- 1 small whole chicken
- 2 tbsp olive oil
- 1 kg potatoes, peeled and quartered
- 1 tbsp dried mixed herbs
- 225g (8oz) chantenay carrots, trimmed
- 225g (8oz) parsnips, peeled and quartered
- 1 butternut squash, peeled and cut into large chunks
- 2 red onions, peeled and quartered
- Sea salt and black pepper
With all the ingredients cooked in around an hour and a half it's pretty quick and as the entire meal is cooked in one dish it saves on washing-up too!
It's not often that a dish is both delicious and good for you but this roast chicken recipe ticks both boxes. Of all meats chicken is one of the healthiest, being low in fat, yet high in protein. An average portion of roast chicken contains around half our daily requirement of protein, while the carrots and butternut squash contain beta carotene and carotenoids which help protect us from free-radical damage and boost our immune systems. Cooking these vegetables helps our bodies use the beta carotene. You can't have a roast without roast potatoes and while they don't count towards our five-a-day, they are a good source of carbohydrate, fibre, B vitamins, potassium and vitamin C.

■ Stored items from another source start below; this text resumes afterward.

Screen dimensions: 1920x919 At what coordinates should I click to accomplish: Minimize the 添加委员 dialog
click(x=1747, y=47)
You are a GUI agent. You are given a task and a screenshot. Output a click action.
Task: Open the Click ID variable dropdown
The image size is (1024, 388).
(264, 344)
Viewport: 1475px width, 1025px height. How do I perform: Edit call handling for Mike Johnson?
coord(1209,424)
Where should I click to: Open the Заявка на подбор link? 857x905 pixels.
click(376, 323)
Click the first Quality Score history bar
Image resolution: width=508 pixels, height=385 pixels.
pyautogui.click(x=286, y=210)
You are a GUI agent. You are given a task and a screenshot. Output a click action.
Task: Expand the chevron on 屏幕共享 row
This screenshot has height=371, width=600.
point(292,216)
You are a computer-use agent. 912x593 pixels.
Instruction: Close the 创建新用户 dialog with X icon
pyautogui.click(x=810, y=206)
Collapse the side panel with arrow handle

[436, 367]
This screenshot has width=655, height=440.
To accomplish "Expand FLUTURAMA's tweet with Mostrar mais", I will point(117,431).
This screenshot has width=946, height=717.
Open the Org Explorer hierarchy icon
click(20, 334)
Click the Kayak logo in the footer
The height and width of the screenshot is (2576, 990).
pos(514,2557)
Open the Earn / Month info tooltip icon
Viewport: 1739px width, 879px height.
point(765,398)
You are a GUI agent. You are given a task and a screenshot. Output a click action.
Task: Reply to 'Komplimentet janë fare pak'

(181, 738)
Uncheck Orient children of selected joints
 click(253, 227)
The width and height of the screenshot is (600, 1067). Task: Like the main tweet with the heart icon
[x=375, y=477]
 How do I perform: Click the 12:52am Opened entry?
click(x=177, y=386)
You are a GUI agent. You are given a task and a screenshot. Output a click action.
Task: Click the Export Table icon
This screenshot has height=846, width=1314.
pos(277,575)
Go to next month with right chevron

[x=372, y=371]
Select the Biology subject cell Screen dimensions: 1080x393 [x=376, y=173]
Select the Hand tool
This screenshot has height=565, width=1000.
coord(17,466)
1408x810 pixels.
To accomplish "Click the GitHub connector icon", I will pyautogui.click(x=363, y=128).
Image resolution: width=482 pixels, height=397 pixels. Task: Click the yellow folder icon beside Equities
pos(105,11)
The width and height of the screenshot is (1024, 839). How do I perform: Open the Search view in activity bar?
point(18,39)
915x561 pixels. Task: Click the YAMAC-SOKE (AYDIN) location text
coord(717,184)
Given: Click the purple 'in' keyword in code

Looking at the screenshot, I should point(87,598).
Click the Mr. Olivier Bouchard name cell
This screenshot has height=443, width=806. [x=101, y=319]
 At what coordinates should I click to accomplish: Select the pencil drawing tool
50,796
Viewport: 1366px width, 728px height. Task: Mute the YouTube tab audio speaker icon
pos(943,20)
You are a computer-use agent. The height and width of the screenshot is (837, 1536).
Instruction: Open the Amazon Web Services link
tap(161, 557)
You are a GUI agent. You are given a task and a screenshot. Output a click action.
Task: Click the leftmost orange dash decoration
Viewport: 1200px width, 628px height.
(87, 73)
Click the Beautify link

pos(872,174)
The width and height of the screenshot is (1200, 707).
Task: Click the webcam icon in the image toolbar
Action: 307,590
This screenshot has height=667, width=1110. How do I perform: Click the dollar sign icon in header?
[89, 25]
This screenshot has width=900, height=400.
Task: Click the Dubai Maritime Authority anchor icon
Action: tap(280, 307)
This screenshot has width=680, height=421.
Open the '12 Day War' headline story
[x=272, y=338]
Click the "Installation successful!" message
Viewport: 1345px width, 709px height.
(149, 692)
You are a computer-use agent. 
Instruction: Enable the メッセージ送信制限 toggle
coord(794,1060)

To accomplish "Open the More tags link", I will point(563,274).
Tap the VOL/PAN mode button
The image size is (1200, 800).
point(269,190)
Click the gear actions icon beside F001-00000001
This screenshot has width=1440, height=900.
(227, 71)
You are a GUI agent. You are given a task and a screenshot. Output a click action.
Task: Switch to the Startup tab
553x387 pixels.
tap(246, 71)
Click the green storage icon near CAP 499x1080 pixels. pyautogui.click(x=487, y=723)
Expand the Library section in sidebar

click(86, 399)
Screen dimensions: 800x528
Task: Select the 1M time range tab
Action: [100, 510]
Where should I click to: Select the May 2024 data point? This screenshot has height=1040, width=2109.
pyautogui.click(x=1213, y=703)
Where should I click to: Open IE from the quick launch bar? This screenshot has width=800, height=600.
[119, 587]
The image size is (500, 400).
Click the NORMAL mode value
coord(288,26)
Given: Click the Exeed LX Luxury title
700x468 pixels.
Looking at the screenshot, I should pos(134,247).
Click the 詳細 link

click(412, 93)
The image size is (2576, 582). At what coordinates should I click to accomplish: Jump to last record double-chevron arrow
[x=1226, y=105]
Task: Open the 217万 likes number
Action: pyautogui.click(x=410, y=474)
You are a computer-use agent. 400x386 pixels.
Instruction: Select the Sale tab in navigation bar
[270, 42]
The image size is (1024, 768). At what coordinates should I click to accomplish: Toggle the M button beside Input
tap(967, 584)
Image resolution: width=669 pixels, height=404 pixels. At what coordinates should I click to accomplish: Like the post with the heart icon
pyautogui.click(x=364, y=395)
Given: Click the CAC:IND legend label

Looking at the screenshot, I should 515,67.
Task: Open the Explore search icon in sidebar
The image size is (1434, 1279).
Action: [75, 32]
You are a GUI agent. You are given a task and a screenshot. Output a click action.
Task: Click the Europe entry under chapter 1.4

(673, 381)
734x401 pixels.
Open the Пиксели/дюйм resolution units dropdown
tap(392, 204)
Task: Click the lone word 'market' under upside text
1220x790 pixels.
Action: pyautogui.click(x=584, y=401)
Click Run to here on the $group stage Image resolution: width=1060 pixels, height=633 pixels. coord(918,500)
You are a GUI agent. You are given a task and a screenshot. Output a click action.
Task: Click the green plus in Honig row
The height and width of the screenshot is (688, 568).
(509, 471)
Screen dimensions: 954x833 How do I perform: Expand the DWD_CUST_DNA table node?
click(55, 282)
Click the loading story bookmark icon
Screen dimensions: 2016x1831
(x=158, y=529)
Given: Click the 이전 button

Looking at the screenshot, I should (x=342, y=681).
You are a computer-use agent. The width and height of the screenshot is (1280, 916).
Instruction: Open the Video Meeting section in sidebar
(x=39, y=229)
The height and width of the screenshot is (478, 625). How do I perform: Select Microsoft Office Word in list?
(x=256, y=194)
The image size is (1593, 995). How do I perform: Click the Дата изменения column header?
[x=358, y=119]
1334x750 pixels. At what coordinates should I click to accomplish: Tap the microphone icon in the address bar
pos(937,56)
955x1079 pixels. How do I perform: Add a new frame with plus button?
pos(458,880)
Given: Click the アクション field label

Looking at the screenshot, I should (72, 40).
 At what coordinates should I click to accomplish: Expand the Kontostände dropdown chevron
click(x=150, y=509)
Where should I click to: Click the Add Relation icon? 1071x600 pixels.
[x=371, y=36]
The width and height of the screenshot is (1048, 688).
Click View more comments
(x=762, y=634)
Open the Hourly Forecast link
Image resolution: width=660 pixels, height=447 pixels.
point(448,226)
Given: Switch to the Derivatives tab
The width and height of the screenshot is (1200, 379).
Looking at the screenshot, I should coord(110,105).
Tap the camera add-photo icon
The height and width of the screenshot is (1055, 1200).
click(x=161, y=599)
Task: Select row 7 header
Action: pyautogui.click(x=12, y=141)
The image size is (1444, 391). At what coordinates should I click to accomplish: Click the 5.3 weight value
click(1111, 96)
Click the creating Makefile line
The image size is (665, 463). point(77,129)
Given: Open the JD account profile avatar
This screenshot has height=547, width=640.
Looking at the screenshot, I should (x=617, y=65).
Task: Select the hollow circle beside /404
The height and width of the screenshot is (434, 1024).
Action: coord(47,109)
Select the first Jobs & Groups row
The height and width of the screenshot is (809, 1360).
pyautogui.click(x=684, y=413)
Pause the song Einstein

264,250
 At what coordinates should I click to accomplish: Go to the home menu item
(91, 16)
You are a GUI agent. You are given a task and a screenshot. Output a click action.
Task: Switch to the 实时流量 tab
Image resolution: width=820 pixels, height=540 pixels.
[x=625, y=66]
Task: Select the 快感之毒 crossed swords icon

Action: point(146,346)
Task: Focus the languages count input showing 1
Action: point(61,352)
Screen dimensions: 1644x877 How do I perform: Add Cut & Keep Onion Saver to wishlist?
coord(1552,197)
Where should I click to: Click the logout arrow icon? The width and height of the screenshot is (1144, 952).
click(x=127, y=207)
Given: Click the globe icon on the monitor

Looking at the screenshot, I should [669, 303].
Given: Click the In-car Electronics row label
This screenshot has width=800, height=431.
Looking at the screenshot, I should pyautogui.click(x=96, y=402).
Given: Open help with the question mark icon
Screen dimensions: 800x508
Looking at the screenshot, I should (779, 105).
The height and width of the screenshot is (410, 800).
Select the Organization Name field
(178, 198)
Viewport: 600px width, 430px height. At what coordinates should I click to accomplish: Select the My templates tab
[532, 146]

Preheat the oven to 180C/350F/gas mark 4. Pour some oil into a non-stick roasting tin, place in the oven for 5 minutes. Add the potatoes to the tin and shake it. Add the chicken, sprinkle with herbs. Roast for 15 minutes. Remove the tin from the oven and turn the potatoes. Add the carrots, parsnips, squash and onion to the roasting tin. Roast for 45 minutes, basting the chicken with the juices occasionally. Remove the chicken from the oven, cover and rest for 10 minutes. Return the tin to the oven and cook the vegetables for 10 more minutes. Return the chicken to the tin and serve.